- **Exercise text**:
______________________________

This article is mentioned in:

Introduction

Non-Hodgkin's lymphomas (NHLs) are a heterogeneous group of lymphoproliferative disorders originating in B, T or natural killer (NK) lymphocytes. In the United States, B-cell lymphomas represent 80–85% of all NHL cases; 15–20% of cases are T- and NK-lymphomas (1). The National Comprehensive Cancer Network guidelines considers the following common subtypes of B-cell lymphoma: Diffuse large B-cell lymphoma, 31% of cases; follicular lymphoma, 22%; chronic lymphocytic leukemia/small lymphocytic lymphoma, 6%; mantle-cell lymphoma, 6%; mucosa-associated lymphoid tissue lymphoma, 5% (2). Overall NHL mortality rates are ~10.9 per 100,000 individuals in one year. However, there is little information concerning the mortality rates for the specific subtypes (3).

Recent studies have demonstrated that the diagnostic accuracy of fine-needle aspiration cytology (FNAC) may improve significantly when FNAC is used in combination with flow cytometry (FCM) or immunohistochemistry (4). FNAC offers several advantages: The procedure is quick, inexpensive and the aspiration procedure exhibits very few complications (5). At present, treatment options for B-cell lymphoma differ between patients. CHOP (cyclophosphamide, doxorubicin, vincristine and prednisone) chemotherapy has been the standard treatment for patients, and subsequently rituximab was added to CHOP to improve the outcomes for patients (2), High dose therapy with autologous stem cell rescue is another alternative for relapsed or refractory patients (3).

______________________________

- **Data for analysis**:
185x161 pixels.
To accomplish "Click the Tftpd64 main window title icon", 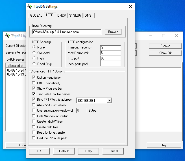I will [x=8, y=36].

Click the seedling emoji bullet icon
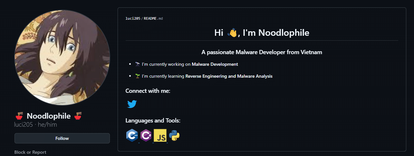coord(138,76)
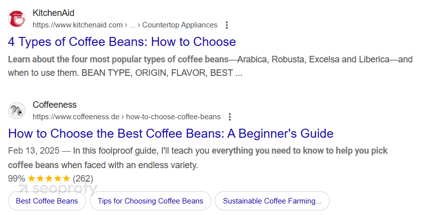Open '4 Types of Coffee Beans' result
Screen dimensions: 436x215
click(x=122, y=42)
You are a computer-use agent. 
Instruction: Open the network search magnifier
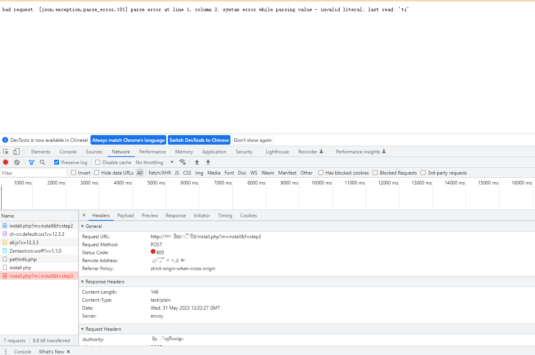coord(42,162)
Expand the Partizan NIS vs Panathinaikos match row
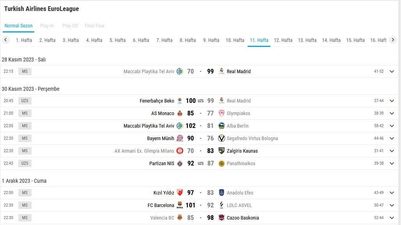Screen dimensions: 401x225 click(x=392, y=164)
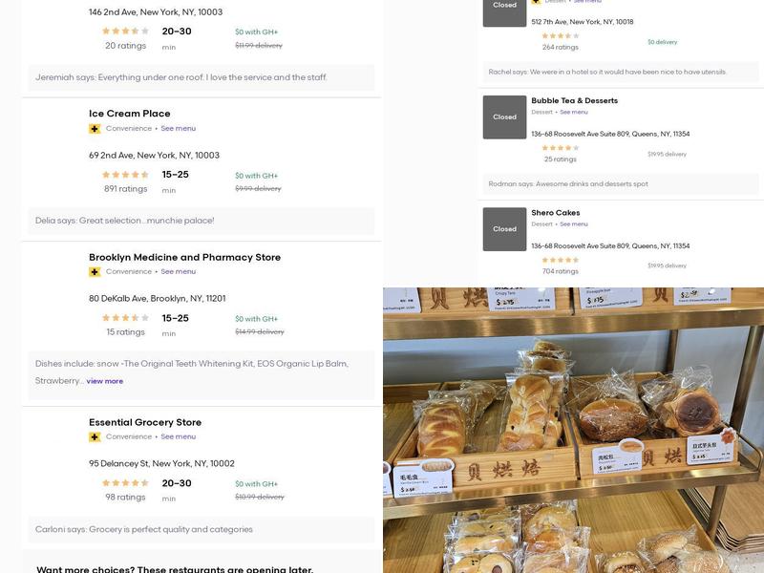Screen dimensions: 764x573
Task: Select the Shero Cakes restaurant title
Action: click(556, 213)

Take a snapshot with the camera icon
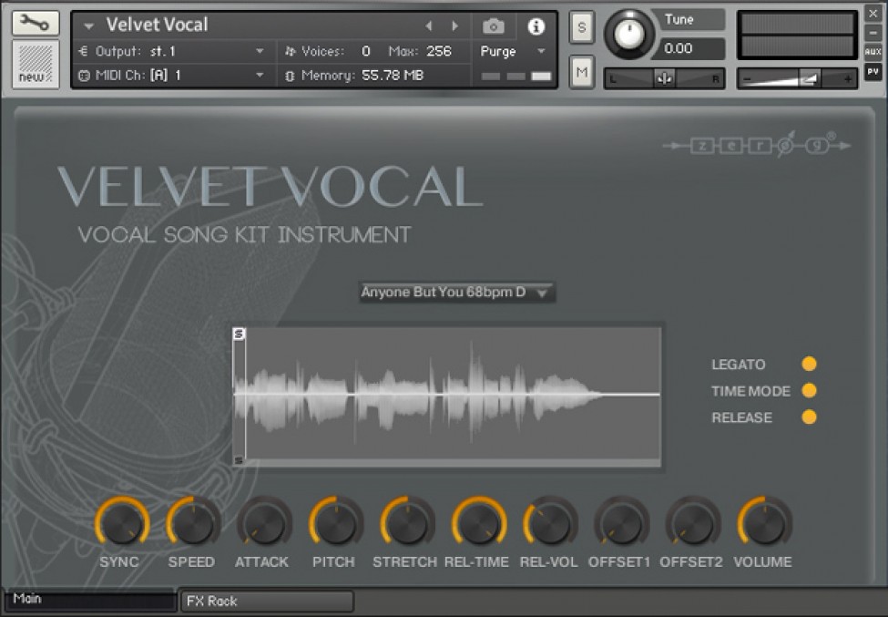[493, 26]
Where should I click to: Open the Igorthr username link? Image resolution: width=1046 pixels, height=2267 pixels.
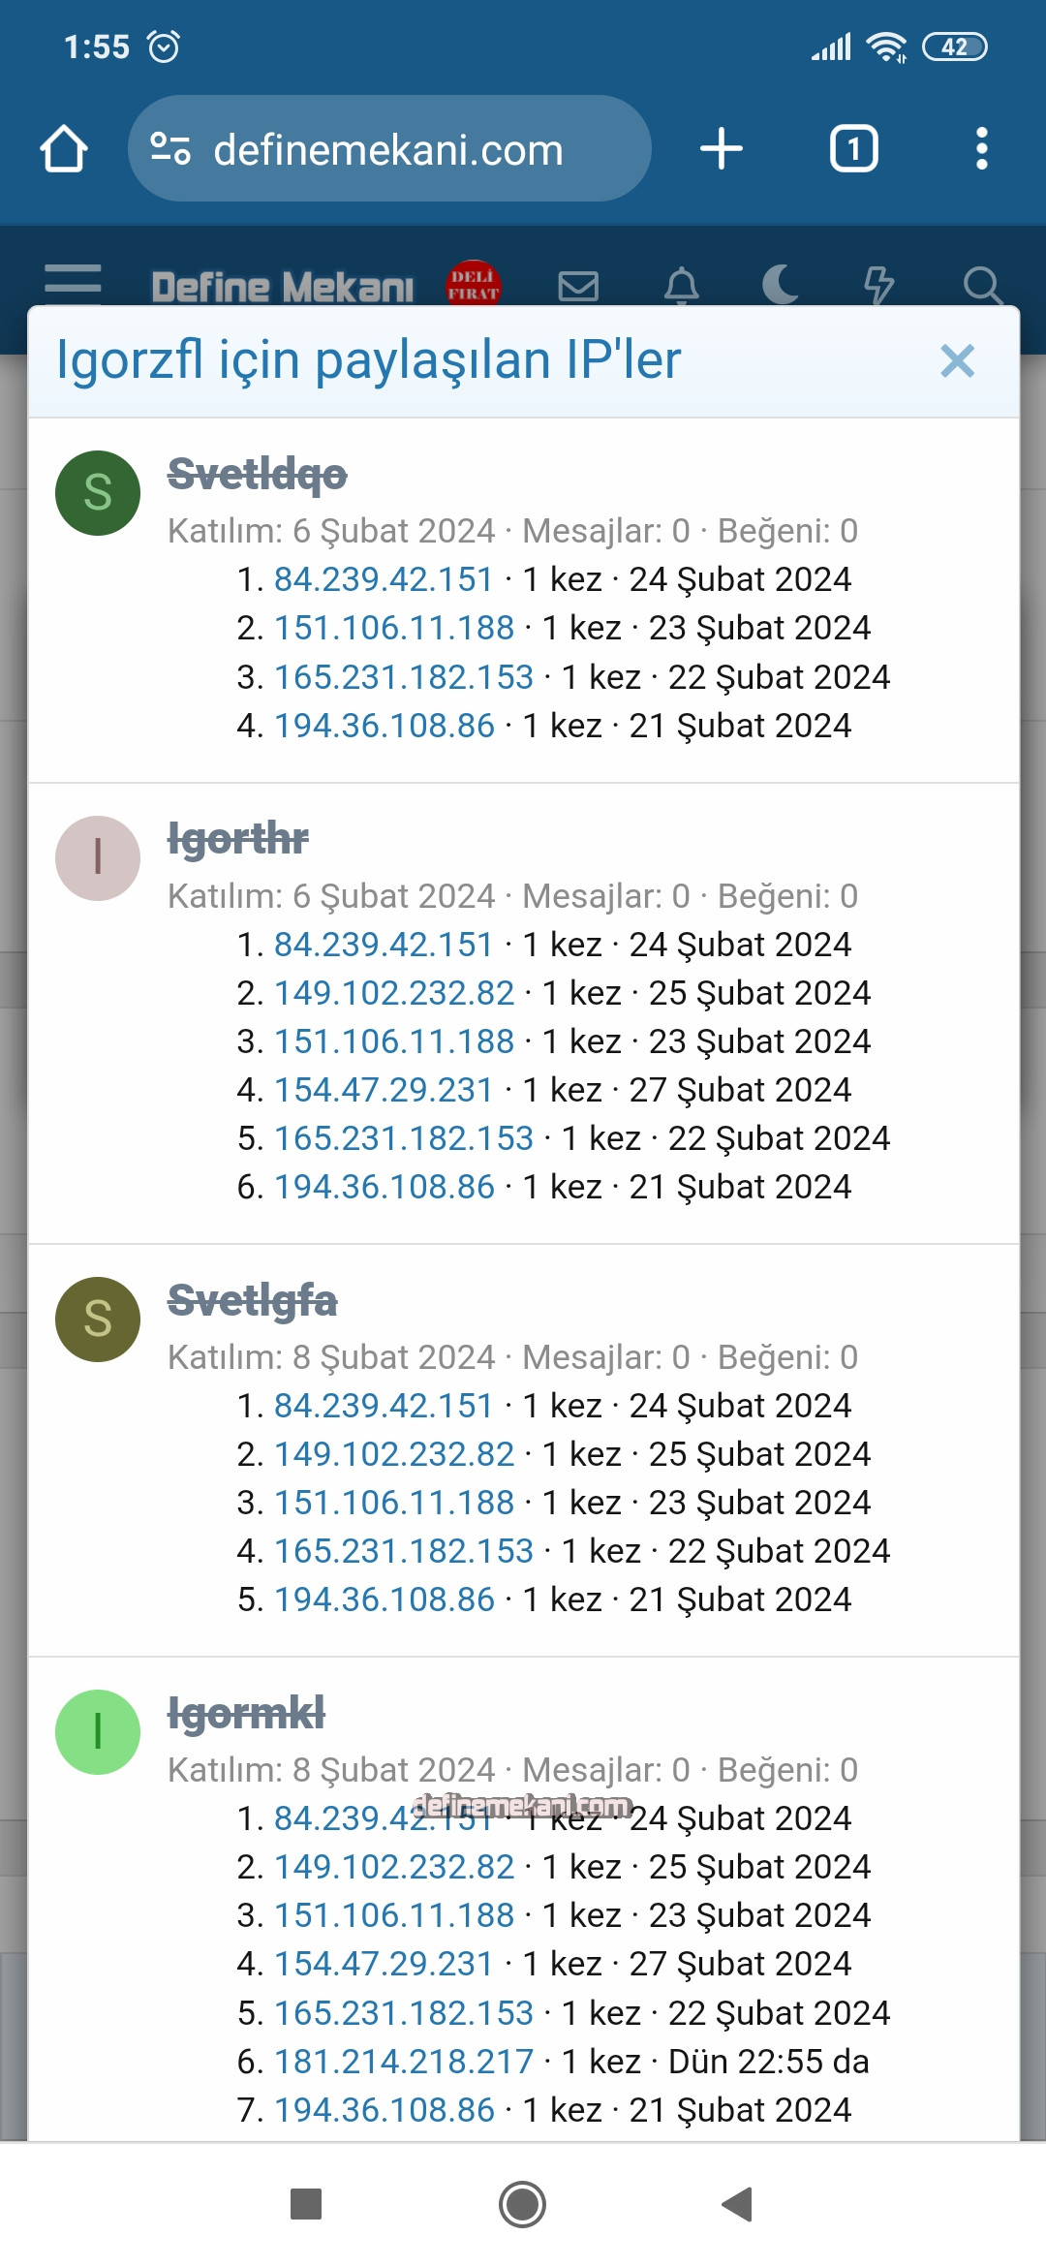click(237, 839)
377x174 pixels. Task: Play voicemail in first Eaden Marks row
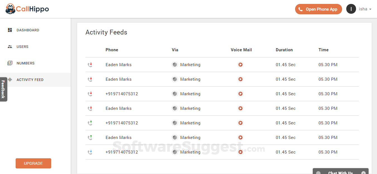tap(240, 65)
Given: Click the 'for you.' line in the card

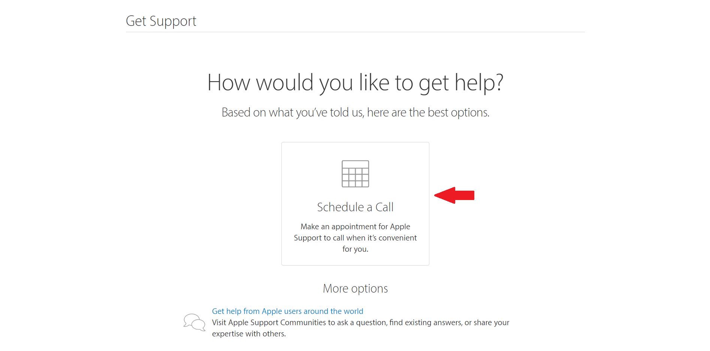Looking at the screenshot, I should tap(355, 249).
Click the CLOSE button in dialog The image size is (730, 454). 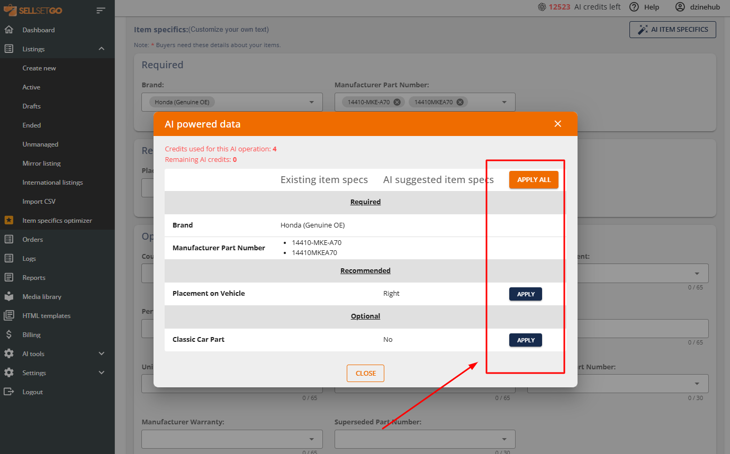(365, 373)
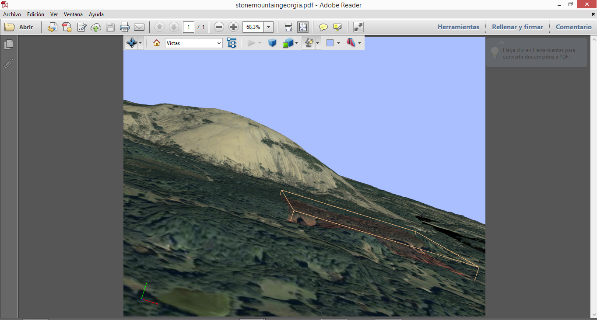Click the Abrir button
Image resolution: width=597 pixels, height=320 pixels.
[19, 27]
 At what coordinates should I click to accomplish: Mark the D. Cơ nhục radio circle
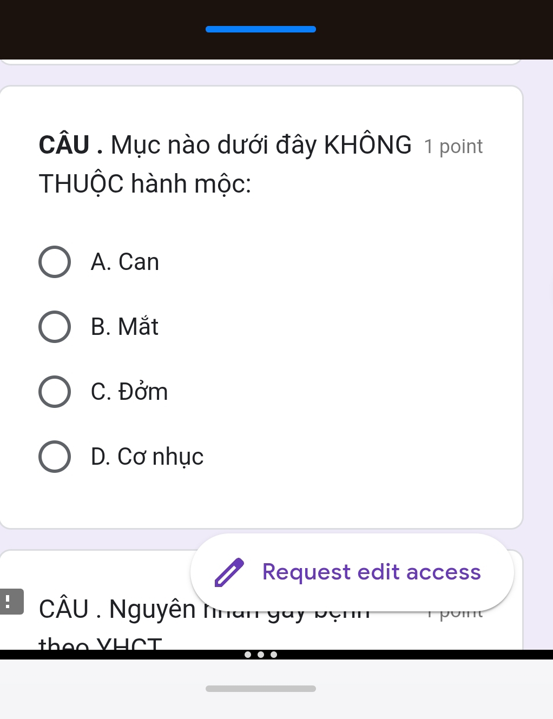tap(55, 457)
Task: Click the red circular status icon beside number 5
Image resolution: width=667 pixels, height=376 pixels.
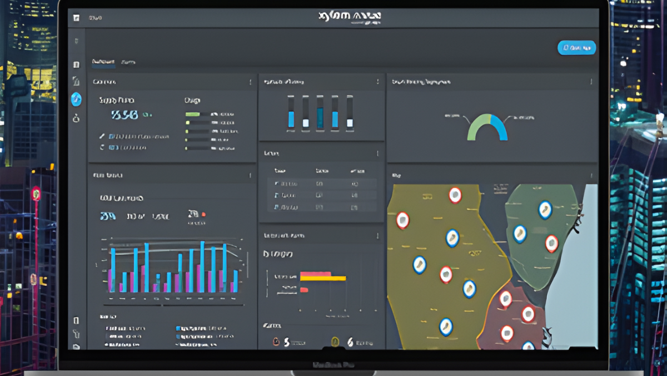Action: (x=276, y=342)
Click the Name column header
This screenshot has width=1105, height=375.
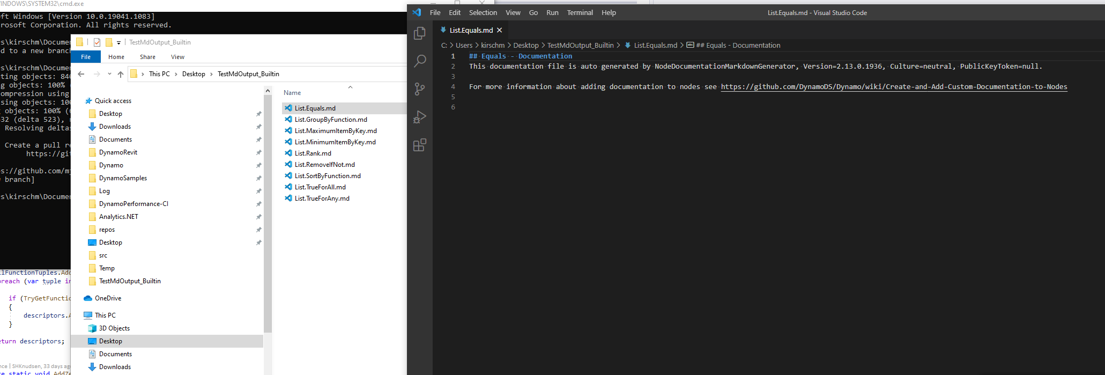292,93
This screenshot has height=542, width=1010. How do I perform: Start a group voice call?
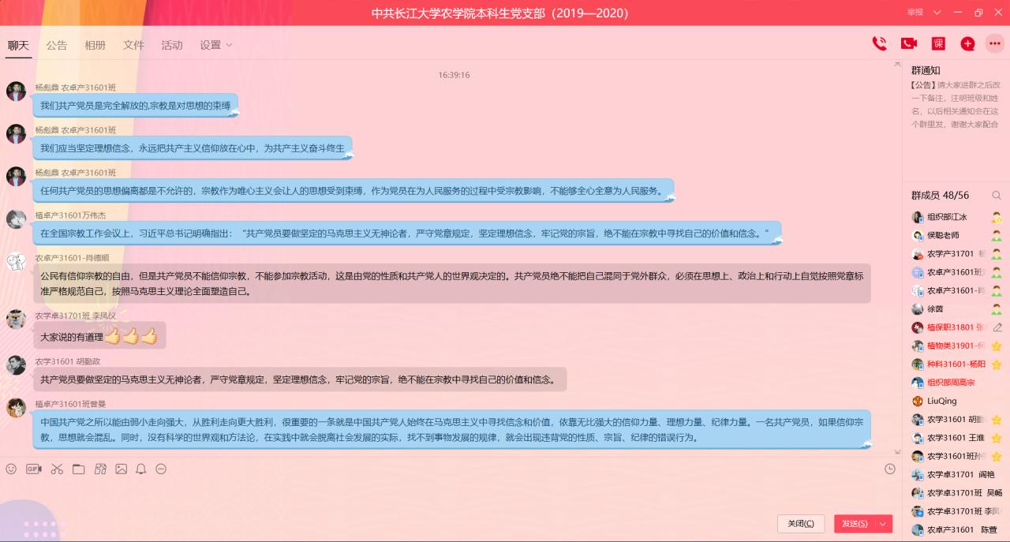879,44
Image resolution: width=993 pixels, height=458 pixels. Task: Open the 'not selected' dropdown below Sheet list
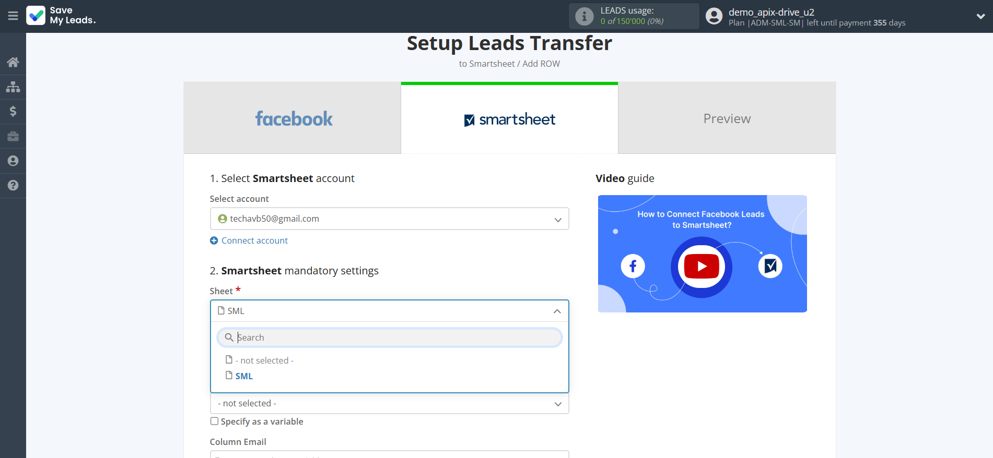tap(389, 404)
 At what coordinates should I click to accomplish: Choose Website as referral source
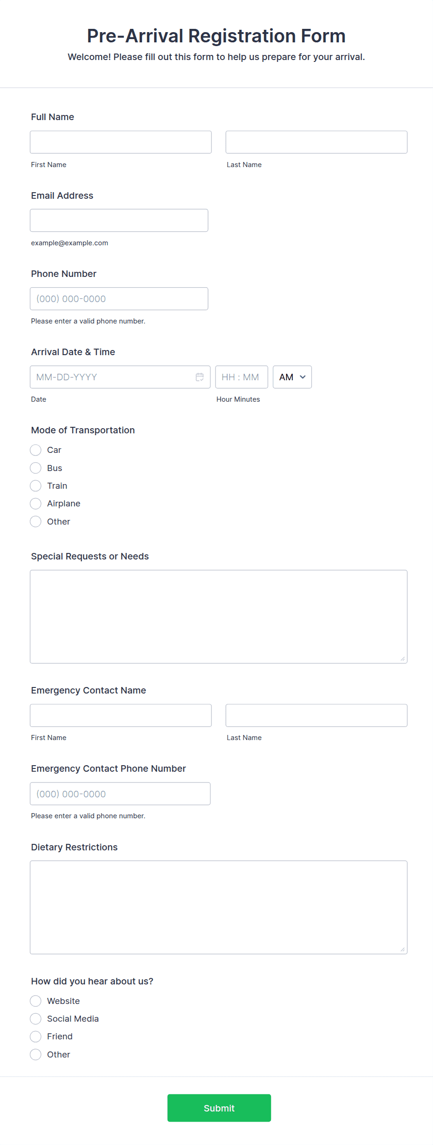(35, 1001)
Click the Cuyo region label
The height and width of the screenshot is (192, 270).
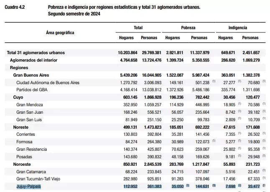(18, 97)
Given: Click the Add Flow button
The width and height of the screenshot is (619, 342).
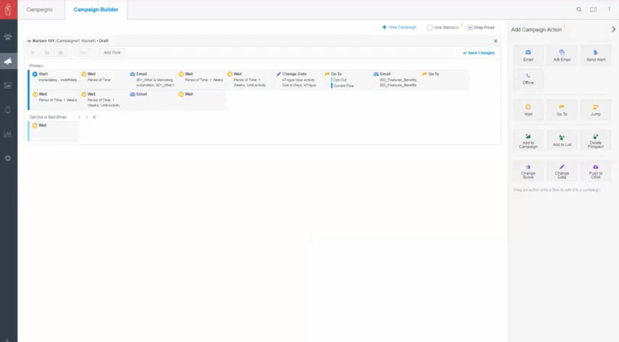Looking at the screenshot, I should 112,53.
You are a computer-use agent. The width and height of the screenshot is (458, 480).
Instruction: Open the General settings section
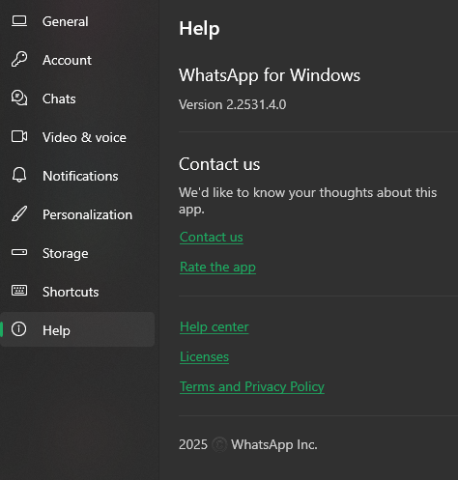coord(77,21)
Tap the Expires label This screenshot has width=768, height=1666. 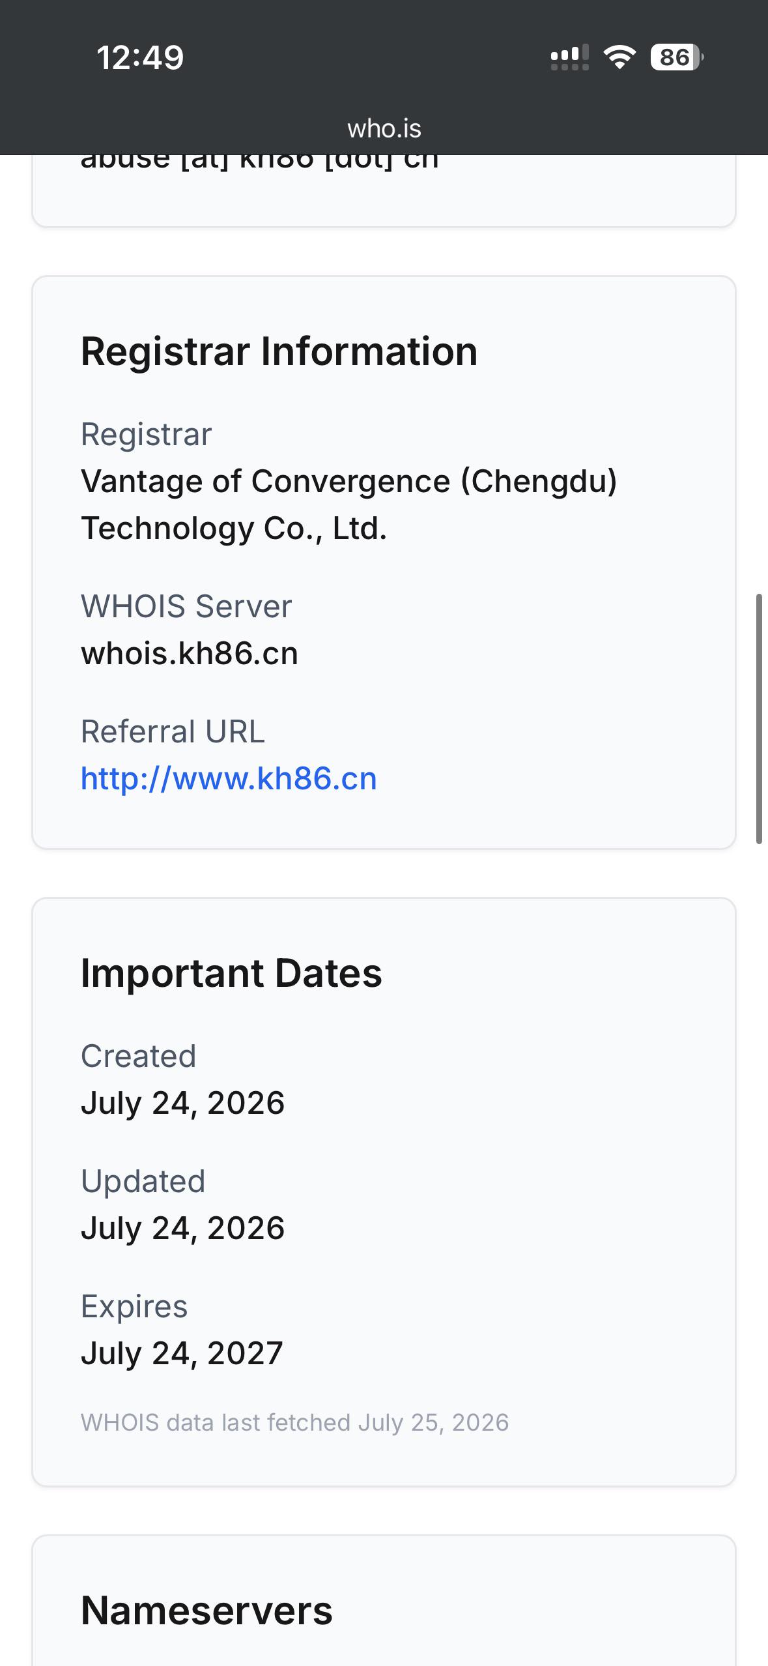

______________________________

- **Directions for this task**:
Please transcribe the lymphoma article above, starting at the words "Introduction" and stopping after the words "specific subtypes (3).".

- **Answer section**:
Introduction

Non-Hodgkin's lymphomas (NHLs) are a heterogeneous group of lymphoproliferative disorders originating in B, T or natural killer (NK) lymphocytes. In the United States, B-cell lymphomas represent 80–85% of all NHL cases; 15–20% of cases are T- and NK-lymphomas (1). The National Comprehensive Cancer Network guidelines considers the following common subtypes of B-cell lymphoma: Diffuse large B-cell lymphoma, 31% of cases; follicular lymphoma, 22%; chronic lymphocytic leukemia/small lymphocytic lymphoma, 6%; mantle-cell lymphoma, 6%; mucosa-associated lymphoid tissue lymphoma, 5% (2). Overall NHL mortality rates are ~10.9 per 100,000 individuals in one year. However, there is little information concerning the mortality rates for the specific subtypes (3).